- Problem 1 -
In the passage on cyclin A gene regulation, what does the cell cycle-responsive element (CCRE) combine with to form a bipartite cell cycle-dependent transcriptional regulatory module?
- Problem 2 -
Continue the passage on cyclin A gene regulation from its last sentence.
[Opening Document passage section]
Based on this rationale, we identified a putative E4F binding site in
the 5' regulatory region of both human and mouse cyclin A genes. Cyclin
A, as a regulatory component of cyclin-dependent kinase 2 (CDK2) plays
an essential role in the progression through S phase (reviewed in
references 18, 40, and 42). Cyclin A mRNA and protein
accumulations at the end of G1 are required for progression
into S phase and DNA replication (15, 29, 45). We have
previously analyzed the expression of cyclin A in human and rodent
cells (1, 2, 30-33) and identified functional DNA
sequences present in the mouse cyclin A promoter (2, 21). In vivo genomic dimethyl sulfate footprinting revealed the presence of
cell cycle-regulated protein binding elements close to the major
transcription initiation sites. One of these elements, termed the cell
cycle-responsive element (CCRE) (21, 31, 33) or cell
cycle-dependent element (46), is periodically occupied in
G0/early G1 when transcription of cyclin A is
off. The CCRE constitutes, with a directly adjacent motif (cell cycle
gene homology region [CHR]) which is shared by several other cell
cycle-regulated genes, a bipartite cell cycle-dependent transcriptional
regulatory module. Upstream from this element, a cyclic AMP-responsive
element (CRE) site is occupied throughout the cell cycle. The cyclin A CRE site, which is conserved between the human and murine promoters, is
required for full transcriptional activation of cyclin A transcription (21).
[Closing Document passage section]
[Opening Extracted information section]
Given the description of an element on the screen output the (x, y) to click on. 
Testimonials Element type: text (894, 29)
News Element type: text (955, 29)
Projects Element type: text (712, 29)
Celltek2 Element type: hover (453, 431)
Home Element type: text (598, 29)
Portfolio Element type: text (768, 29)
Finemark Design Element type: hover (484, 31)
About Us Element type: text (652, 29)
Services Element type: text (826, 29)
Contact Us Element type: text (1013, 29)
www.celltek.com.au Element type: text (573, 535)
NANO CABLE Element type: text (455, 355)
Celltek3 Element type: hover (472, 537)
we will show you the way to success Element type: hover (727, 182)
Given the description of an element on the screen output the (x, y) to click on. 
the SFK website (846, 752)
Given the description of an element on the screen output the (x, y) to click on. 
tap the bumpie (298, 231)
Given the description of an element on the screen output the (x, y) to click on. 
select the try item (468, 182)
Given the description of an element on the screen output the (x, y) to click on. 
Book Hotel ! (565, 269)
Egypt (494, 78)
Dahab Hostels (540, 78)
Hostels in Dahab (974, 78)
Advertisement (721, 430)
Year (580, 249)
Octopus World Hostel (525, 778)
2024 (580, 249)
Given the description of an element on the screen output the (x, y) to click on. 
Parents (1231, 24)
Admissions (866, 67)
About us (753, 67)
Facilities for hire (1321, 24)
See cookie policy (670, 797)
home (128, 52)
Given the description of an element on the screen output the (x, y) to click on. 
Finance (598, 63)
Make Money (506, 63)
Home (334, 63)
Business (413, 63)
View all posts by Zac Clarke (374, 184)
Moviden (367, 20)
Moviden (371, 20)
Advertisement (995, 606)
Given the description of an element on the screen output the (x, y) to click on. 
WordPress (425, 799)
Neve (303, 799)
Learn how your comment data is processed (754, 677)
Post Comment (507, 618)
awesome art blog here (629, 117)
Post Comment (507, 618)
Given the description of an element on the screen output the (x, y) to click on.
[Closing Extracted information section]
- Answer area 1 -
A directly adjacent motif called the cell cycle gene homology region (CHR).

- Answer area 2 -
In this study, we identify the cyclin A gene as a cellular target for
the transcription factor p120E4F. E4F binds to
the CRE site of both human and murine cyclin A genes with a binding
specificity distinct from that of CREB and ATF proteins. Expression of
p120E4F leads to transcriptional inhibition of
the cyclin A gene which correlates with cell cycle arrest in
G1. Finally, ectopic expression of cyclin A, but not that
of cyclin E, releases p120E4F arrested cells
from the G1 block. Altogether, the data presented here
identify cyclin A as the first functional cellular target for
p120E4F which could provide a mechanism for
p120E4F-dependent cell cycle regulation.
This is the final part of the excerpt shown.